The company’s first-quarter revenue reached $7.62 billion, surpassing the projected $7.08 billion. Earnings per share also exceeded expectations, coming in at $1.06 compared to the anticipated $0.95. This robust financial performance initially drove share prices higher before profit-taking led to a 6.29% decline.

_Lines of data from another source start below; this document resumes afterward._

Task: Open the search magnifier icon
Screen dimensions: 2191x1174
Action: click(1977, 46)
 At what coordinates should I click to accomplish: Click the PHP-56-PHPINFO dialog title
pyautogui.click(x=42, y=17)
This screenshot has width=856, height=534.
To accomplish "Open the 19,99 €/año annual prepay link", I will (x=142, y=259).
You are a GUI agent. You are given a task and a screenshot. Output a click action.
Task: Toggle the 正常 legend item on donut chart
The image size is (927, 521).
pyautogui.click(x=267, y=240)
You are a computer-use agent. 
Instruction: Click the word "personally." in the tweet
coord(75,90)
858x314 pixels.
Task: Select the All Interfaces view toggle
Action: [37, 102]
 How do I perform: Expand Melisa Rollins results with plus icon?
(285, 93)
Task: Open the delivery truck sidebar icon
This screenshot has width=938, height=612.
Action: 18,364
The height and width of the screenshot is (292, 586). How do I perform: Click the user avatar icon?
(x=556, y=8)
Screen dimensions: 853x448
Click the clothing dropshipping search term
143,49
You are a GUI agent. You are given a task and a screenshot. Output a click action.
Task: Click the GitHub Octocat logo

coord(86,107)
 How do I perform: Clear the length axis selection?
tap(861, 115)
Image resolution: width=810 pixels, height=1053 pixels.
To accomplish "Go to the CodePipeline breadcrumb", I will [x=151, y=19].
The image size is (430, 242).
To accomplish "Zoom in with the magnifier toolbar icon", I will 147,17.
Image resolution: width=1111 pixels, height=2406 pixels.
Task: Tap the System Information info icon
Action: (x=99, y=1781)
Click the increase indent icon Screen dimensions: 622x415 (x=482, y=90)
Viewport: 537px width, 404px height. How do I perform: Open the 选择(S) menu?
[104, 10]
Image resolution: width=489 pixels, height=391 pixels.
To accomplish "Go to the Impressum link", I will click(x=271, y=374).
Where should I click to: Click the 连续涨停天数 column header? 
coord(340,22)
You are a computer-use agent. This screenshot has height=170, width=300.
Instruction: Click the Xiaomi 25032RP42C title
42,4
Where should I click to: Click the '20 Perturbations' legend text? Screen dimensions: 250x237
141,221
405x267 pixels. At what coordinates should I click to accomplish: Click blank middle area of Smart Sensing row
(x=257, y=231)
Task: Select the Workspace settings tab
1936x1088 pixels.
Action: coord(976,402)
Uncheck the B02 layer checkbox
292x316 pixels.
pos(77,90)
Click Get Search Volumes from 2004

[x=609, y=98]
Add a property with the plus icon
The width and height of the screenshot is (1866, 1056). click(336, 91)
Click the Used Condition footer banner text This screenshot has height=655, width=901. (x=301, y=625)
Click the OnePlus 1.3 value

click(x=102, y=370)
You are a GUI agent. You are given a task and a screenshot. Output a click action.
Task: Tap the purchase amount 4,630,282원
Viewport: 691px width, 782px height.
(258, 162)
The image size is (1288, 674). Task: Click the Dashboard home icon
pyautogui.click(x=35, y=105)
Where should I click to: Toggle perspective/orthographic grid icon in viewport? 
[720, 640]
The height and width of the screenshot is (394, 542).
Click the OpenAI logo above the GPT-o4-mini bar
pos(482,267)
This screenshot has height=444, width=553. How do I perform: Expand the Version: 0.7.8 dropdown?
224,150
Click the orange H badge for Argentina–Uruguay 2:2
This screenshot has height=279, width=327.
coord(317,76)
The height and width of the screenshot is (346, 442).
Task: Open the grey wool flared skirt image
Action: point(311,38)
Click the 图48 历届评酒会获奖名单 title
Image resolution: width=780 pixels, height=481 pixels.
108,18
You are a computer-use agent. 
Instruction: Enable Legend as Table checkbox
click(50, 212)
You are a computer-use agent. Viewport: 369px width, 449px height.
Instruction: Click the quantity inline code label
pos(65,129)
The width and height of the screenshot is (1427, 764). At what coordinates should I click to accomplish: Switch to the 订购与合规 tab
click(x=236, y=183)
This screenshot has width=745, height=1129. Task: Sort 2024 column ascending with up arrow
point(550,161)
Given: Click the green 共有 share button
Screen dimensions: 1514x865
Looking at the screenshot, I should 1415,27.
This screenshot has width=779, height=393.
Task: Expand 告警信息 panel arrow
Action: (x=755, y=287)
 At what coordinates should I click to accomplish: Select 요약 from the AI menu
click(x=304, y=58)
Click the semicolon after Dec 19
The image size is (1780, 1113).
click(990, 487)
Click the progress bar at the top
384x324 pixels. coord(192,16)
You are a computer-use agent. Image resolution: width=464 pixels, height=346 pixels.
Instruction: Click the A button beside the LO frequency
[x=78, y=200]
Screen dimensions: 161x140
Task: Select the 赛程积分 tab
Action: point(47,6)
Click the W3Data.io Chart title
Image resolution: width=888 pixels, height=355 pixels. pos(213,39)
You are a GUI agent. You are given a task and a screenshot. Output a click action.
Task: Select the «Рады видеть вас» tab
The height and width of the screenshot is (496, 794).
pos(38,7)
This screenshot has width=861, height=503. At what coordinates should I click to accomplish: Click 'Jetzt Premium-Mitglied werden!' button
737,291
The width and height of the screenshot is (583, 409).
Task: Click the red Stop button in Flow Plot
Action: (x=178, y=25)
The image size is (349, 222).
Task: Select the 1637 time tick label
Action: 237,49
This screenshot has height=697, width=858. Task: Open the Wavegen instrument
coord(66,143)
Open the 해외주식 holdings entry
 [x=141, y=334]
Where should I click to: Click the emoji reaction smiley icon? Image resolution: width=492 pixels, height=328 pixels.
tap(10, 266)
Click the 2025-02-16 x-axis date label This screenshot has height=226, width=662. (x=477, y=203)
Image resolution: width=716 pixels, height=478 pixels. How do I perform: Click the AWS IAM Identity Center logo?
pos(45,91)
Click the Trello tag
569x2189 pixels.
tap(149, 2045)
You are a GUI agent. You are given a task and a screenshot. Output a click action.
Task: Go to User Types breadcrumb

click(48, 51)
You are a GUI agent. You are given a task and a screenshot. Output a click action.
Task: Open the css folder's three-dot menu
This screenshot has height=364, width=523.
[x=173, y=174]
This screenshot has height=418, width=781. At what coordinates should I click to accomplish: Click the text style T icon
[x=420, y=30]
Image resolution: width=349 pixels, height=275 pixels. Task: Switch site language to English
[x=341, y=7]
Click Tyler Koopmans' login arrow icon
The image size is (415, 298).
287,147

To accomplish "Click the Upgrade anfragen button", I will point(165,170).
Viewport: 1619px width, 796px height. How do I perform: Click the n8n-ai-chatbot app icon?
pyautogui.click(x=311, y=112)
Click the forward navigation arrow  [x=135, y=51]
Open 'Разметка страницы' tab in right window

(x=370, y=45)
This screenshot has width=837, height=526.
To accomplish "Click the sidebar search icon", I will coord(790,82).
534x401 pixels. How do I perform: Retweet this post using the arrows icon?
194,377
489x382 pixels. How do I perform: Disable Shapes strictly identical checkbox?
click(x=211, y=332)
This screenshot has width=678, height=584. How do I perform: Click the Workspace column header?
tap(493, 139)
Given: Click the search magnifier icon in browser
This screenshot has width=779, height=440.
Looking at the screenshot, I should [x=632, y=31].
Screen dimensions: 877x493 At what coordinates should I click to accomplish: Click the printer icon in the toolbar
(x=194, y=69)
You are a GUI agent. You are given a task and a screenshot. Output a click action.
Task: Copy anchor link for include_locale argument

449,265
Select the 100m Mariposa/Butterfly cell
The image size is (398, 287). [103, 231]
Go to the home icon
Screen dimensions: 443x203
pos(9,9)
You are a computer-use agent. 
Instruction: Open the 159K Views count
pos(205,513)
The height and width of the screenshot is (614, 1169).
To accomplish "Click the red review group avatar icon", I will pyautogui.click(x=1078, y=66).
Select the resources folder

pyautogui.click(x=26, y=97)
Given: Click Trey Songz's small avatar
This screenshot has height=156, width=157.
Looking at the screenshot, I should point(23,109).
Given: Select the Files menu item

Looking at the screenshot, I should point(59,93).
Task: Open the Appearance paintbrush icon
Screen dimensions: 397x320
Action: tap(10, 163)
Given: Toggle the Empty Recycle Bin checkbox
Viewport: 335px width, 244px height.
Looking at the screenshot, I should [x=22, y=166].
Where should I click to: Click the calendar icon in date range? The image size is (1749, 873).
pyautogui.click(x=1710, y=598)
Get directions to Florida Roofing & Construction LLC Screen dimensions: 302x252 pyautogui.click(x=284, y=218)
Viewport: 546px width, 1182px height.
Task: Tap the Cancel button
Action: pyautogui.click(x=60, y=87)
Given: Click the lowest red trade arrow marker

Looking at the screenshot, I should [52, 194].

Earlier in the year, Chief Executive Richard Norwitt sold over 515,000 shares for around $75.9 million. The move came as APH’s stock traded within a 52-week range of $80.32 to $167.04, reflecting significant volatility. Analysts have adjusted their outlook, with Wall Street Zen and Zacks shifting ratings from 'Buy' to 'Hold' due to valuation concerns. Currently, 13 analysts recommend 'Buy,' while two suggest 'Hold,' placing the average price target at $176.53. Technical indicators, however, still signal a 'Buy,' supported by a modest year-to-date return of 1.30%. APH’s financial health shows a debt-to-equity ratio of 1.18 after a recent senior notes offering. The stock trades at a price-to-earnings multiple of 36.70, with a PEG ratio of 1.20, indicating a premium valuation relative to growth expectations.
The company’s first-quarter beat has reinforced confidence in its financial strength, though the recent share dip highlights investor caution. With mixed analyst ratings and a high valuation, APH’s next moves will likely depend on market sentiment and future earnings performance.